Kurtulmuş, iddia edildiği gibi herhangi bir baskıyla bir şeyin yapılmadığını dile getirerek, "Daha 4 yıllık bir süre var. Eğer biz bunu bir seçim manevrası olarak görseydik, seçimin 3 gün sonra olması gerekirdi." dedi.
- "İlçe kongreleri devam ediyor"
"Erken seçim" iddialarının sorulduğu Kurtulmuş, şunları ifade etti:
"Türkiye'nin gündemi belli. Türkiye'de genel seçim ve Cumhurbaşkanlığı seçimi 2023 yılında, belediye seçimi ise 2024 yılında yapılacak. Türkiye şu anda gerçekten devasa sorunlarla boğuşuyor. Bütün bu sorunların üstesinden gelen, dirayetli, kararlı bir liderlikle, Cumhurbaşkanımızın öncülüğünde Türkiye yoluna devam ediyor. Meselemiz Türkiye'yi bu süre içerisinde 2023'e daha güçlü bir şekilde götürebilmektir. Hedefimiz, Türkiye'nin 2023 hedeflerini tutturabilmesi için bütün bürokrasiyle, siyaset mekanizmasıyla, gayretle, canla başla çalışmaktır. Kaldı ki rasyonel olarak erken seçim meselesine baktığımız zaman, Türkiye'nin bugünkü siyasi şartları içerisinde hiçbir şekilde erken seçimi gerektirecek rasyonel bir sebep yoktur. Muhalefetin seçim istemesini normal karşılarım ama muhalefete de hiç olmazsa 'seçimin şartları var mı yok mu' diyerek bunları analiz edip ona göre bu sözleri üzerinde yoğunlaşmalarını tavsiye ederim."

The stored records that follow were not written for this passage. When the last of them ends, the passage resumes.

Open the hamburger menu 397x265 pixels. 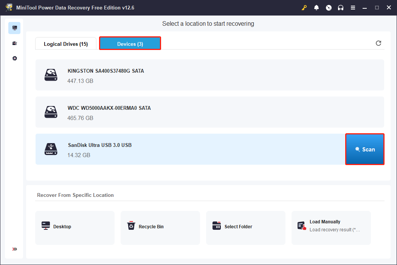pyautogui.click(x=353, y=7)
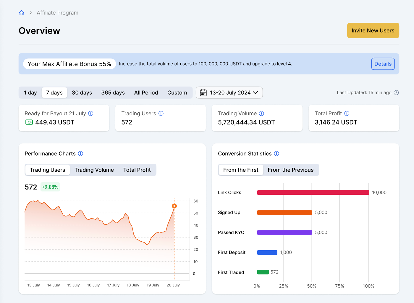Click Performance Charts info icon
Screen dimensions: 414x303
pyautogui.click(x=80, y=154)
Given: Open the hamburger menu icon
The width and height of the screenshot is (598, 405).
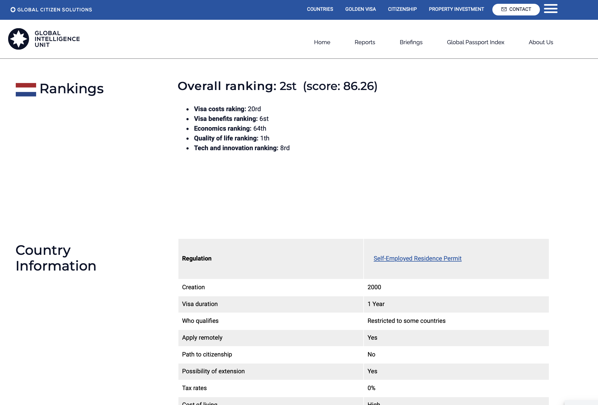Looking at the screenshot, I should pyautogui.click(x=550, y=9).
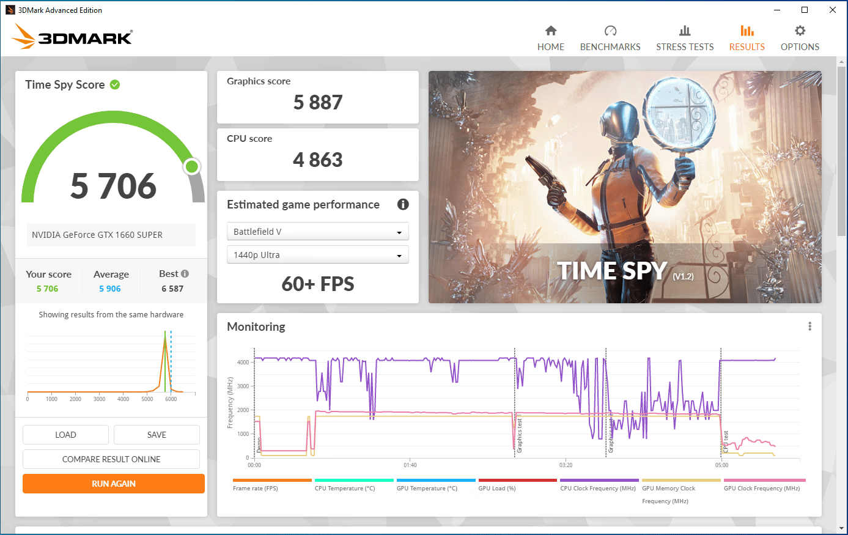848x535 pixels.
Task: Click the Home house icon
Action: point(551,31)
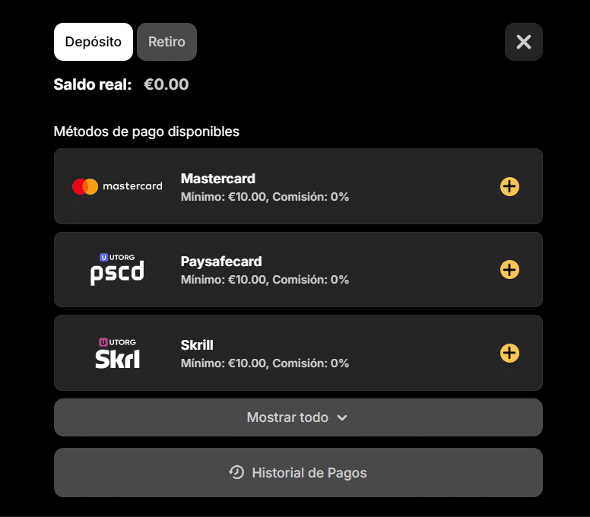Expand the Mostrar todo list
Screen dimensions: 590x517
[x=287, y=417]
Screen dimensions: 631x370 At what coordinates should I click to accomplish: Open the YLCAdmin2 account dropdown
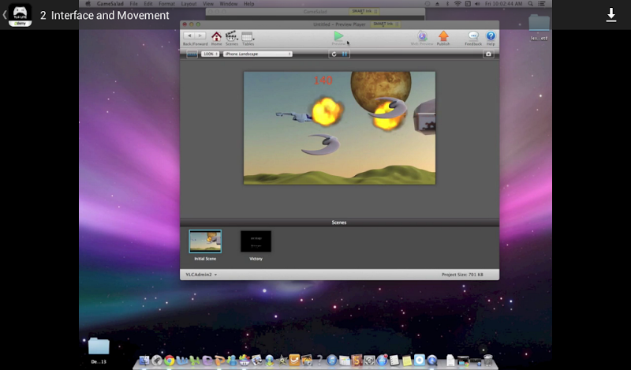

Kurtulmuş, "AK Parti'nin kongre sürecinin" sorulması üzerine, "İlçe kongrelerimize yeni başlamış vaziyetteyiz. İlçe kongrelerimiz muhtemelen yaz aylarına kadar devam edecek. Ondan sonra il kongrelerimiz olacak. Belli bir kongre takvimi var. Bu çerçevede ya 2020'nin sonlarına doğru ya da 2021'in başlarında kongremizi yaparız." yanıtını verdi.